Complete step by step solution:
Electrolysis reaction of water (${H_2}O$) is as follows:
${H_2}O \to {H_2} + \dfrac{1}{2}{O_2}$
Molar mass of ${H_2}O$ = 18 g/mol.
Molar mass of ${O_2}$ = 16 g/mol.
- On complete electrolysis, 1 mole of ${H_2}O$ is giving $\dfrac{1}{2}$ or 0.5 mole of ${O_2}$.
Now, you must know that volume occupied by 1 mole of any substance at STP is 22.4 L.
Therefore, by unitary method, volume occupied by 0.5 moles of ${O_2}$ at STP is equal to 11.2 L.
Or, we can also say that from 18 g of ${H_2}O$, 11.2 L of ${O_2}$ at STP is formed.
Now, we are given that 9 g of water is electrolysed completely.
Since, from 18 g of ${H_2}O$, 11.2 L of ${O_2}$ at STP is formed.
From 9 g of ${H_2}O$, $\dfrac{{11.2}}{2}L$ of ${O_2}$ at STP will be formed.
Or, From 9 g of ${H_2}O$, $5.6L$ of ${O_2}$ at STP will be formed. Hence, option C is correct.
- Moles of ${H_2}O$ in 9 g = $\dfrac{{{\text{Given mass}}}}{{{\text{Molar mass}}}} = \dfrac{{9g}}{{18g}} = 0.5{\text{ moles}}$
For electrolysis of 1 mole of ${H_2}O$, 2 moles of electrons are involved.
Therefore, for 0.5 mol of ${H_2}O$, 1 mole of electrons are required.
We are given that current efficiency is 50% when 9 g of ${H_2}O$ is electrolysed. When current efficiency gets halved, we need two times the amount of electricity (faraday). So, for 50% current efficiency, we require 2F of electricity i.e. $2 \times 96500{\text{ C}}$. Thus, option B is also correct.

Therefore, both options B and C are correct.

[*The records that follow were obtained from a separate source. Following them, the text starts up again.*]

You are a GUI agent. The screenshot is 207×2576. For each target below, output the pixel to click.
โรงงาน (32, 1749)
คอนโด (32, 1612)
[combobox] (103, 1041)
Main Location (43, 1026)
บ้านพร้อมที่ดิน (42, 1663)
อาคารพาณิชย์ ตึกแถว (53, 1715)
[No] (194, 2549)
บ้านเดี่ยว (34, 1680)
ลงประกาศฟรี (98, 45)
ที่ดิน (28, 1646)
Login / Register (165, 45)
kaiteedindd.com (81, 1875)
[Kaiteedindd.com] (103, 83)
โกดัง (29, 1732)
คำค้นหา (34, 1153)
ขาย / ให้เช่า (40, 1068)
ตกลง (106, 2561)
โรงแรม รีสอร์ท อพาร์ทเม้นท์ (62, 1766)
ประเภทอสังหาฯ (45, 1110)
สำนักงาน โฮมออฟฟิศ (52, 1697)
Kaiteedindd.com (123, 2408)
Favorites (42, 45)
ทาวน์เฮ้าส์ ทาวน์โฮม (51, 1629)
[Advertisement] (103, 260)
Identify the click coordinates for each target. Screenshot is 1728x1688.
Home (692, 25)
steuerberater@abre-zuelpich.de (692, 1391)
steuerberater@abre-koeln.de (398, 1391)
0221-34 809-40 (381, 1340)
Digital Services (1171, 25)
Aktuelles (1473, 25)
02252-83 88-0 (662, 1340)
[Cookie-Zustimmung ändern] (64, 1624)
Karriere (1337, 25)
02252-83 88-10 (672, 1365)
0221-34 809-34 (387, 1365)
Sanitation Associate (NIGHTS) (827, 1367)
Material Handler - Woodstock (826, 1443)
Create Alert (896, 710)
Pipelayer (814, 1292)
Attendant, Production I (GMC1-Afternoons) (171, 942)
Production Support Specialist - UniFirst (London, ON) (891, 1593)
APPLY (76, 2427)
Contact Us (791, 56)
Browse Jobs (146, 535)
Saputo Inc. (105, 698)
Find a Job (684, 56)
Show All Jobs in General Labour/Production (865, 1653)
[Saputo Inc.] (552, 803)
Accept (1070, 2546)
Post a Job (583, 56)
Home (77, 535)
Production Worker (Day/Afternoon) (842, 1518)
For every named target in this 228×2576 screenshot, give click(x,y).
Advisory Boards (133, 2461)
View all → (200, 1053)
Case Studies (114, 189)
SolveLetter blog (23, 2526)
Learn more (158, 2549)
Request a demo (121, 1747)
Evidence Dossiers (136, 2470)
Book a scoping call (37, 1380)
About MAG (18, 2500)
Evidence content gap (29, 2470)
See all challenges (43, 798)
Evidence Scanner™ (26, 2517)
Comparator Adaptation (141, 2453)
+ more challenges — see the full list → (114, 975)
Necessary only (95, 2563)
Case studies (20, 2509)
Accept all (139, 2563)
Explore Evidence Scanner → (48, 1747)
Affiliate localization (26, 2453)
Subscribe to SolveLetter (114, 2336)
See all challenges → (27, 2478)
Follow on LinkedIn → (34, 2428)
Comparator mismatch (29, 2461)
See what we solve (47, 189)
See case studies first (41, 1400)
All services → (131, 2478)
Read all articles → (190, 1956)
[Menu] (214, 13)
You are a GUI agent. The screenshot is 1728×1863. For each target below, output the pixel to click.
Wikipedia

Note: Charge on one mole of electrons is equal to around 96500 C, which is the value of faraday constant i.e., F. It should be noted that, current efficiency for 18 g would be 100% that is, 1 F. Logically, when current efficiency decreases, amount of electricity required increases.